EXCERPT TO READ
'''

This repository contains the source code, dataset, and resources for the "Push-Back AI" project, a fine-tuned language model that demonstrates friction design. Unlike typical AI assistants that aim for frictionless, immediate compliance, this model is trained to exhibit productive disagreement, doubt, and refusal.
This work is being prepared for a talk at Tilburg Tech Tuesdays XXL, an event co-hosted by Fontys ICT and Fresheads, where we will explore how introducing beneficial resistance can lead to safer, more thoughtful, and more trustworthy AI interactions.
The core idea behind this project is Friction Design. We believe that by intentionally designing moments of resistance, we can create AI systems that are:
- More Thoughtful: The model pauses, questions assumptions, and uses an internal monologue (
<think>...</think>) to reason through doubt before answering. - Safer: By refusing inappropriate or nonsensical requests, the model avoids generating harmful or misleading content.
- More Trustworthy: An AI that admits uncertainty ("I'm not sure about that...") is more reliable than one that confidently hallucinates.
This repository provides everything you need to explore this concept, from the synthetic dataset used for training to the scripts for running and evaluating the fine-tuned model.
To see the friction model in action, you can run a side-by-side comparison with a baseline model.

'''

Reproduce the entire text about the Push-Back AI project word for word. The lines that follow this text are separate material and have nothing to do with it.

SUPPLIED INFORMATION
'''

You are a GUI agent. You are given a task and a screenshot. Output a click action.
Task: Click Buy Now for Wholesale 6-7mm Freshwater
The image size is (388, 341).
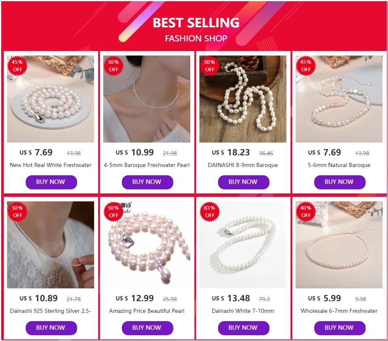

'''

RESULT OF THIS EXERCISE
This repository contains the source code, dataset, and resources for the "Push-Back AI" project, a fine-tuned language model that demonstrates friction design. Unlike typical AI assistants that aim for frictionless, immediate compliance, this model is trained to exhibit productive disagreement, doubt, and refusal.
This work is being prepared for a talk at Tilburg Tech Tuesdays XXL, an event co-hosted by Fontys ICT and Fresheads, where we will explore how introducing beneficial resistance can lead to safer, more thoughtful, and more trustworthy AI interactions.
The core idea behind this project is Friction Design. We believe that by intentionally designing moments of resistance, we can create AI systems that are:
- More Thoughtful: The model pauses, questions assumptions, and uses an internal monologue (
<think>...</think>) to reason through doubt before answering. - Safer: By refusing inappropriate or nonsensical requests, the model avoids generating harmful or misleading content.
- More Trustworthy: An AI that admits uncertainty ("I'm not sure about that...") is more reliable than one that confidently hallucinates.
This repository provides everything you need to explore this concept, from the synthetic dataset used for training to the scripts for running and evaluating the fine-tuned model.
To see the friction model in action, you can run a side-by-side comparison with a baseline model.